Information given.

- - - - -

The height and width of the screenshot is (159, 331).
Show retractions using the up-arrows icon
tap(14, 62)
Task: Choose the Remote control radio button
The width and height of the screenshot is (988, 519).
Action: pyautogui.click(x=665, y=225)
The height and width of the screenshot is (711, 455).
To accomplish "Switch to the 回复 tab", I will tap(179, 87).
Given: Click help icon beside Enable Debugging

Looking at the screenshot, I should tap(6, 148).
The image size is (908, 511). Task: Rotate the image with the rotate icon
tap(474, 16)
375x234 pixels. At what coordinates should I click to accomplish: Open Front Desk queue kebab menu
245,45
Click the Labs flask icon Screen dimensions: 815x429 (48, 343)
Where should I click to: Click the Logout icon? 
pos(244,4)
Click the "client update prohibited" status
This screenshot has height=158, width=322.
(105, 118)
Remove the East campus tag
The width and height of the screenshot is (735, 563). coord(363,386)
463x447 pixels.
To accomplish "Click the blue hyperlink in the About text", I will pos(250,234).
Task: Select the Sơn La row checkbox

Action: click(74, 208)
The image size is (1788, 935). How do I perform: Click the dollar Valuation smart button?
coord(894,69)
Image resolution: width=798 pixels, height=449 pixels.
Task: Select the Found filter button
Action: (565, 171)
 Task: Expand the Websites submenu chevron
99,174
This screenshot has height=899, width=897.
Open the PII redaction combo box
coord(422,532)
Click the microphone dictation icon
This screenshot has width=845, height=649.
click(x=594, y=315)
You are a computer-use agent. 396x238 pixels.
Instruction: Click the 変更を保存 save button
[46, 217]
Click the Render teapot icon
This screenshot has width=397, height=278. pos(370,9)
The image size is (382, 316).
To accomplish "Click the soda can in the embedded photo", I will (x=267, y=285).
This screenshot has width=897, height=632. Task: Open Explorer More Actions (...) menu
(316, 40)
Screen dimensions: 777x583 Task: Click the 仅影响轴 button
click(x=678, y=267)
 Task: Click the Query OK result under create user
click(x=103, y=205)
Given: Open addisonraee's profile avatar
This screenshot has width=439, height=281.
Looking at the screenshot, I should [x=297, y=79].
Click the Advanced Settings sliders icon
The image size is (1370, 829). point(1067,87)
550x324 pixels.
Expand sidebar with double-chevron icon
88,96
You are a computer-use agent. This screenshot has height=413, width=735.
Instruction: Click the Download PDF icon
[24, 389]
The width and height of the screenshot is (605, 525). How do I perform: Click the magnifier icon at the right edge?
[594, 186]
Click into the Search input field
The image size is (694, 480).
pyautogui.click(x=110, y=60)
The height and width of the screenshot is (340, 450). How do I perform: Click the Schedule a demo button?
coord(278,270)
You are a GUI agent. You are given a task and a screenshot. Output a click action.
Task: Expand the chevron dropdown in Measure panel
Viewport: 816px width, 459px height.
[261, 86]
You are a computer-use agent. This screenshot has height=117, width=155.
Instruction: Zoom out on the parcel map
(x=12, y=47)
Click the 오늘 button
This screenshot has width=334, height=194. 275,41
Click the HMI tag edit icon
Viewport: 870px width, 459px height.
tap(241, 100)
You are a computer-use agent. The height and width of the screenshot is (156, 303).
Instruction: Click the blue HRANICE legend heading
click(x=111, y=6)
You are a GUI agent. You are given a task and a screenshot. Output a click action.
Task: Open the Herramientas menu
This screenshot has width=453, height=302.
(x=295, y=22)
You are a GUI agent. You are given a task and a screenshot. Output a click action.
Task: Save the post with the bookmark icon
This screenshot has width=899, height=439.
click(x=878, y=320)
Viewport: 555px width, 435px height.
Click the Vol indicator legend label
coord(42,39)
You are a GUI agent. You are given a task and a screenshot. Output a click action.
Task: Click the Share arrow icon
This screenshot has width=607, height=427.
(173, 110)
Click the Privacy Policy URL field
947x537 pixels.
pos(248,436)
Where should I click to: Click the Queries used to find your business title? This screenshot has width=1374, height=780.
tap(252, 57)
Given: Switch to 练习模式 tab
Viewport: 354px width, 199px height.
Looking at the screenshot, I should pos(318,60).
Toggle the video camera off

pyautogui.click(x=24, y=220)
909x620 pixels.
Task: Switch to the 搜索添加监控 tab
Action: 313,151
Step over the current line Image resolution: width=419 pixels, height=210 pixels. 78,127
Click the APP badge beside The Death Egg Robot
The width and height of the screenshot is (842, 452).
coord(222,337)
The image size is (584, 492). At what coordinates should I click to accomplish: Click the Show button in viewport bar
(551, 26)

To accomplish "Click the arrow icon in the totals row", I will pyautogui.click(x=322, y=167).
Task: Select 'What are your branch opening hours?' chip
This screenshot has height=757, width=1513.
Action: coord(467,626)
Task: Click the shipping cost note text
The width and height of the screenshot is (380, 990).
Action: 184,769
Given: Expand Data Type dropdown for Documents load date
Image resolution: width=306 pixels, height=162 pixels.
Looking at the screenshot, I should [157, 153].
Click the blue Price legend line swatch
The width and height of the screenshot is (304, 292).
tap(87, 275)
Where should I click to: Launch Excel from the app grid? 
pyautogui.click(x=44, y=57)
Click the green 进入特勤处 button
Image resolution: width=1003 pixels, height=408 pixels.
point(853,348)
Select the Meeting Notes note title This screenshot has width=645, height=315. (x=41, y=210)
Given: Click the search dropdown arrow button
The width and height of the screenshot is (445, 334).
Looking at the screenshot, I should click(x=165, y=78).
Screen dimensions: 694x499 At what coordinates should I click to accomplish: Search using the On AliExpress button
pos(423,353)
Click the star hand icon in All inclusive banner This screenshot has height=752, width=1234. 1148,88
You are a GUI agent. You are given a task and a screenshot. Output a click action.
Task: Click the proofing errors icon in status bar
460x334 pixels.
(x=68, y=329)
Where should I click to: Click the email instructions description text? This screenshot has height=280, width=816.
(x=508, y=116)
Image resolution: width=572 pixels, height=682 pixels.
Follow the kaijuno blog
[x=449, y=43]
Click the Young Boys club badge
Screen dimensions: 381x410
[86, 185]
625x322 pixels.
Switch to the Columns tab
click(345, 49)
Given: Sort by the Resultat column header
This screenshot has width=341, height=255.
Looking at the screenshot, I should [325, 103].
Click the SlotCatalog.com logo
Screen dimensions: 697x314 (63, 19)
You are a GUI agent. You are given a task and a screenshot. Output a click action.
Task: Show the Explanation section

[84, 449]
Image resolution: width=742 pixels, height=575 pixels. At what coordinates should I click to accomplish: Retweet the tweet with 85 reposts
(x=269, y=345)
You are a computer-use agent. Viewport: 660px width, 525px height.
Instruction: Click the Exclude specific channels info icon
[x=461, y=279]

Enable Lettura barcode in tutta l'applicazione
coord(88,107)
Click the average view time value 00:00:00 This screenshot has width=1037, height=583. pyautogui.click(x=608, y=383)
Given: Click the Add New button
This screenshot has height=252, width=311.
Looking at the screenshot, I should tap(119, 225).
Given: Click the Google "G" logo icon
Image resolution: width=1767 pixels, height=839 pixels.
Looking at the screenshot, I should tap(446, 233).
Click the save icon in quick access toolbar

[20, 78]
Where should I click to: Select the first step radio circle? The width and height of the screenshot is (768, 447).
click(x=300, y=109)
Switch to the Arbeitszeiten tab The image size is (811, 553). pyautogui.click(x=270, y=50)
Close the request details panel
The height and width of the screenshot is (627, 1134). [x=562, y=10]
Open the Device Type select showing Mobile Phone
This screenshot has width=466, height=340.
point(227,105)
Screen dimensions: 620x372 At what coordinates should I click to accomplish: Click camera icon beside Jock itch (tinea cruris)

- - - - -

What needs to be done. For each line above that holds the string "status", provide a copy of that line.

Finished task.
Click the "client update prohibited" status
Task: Click the proofing errors icon in status bar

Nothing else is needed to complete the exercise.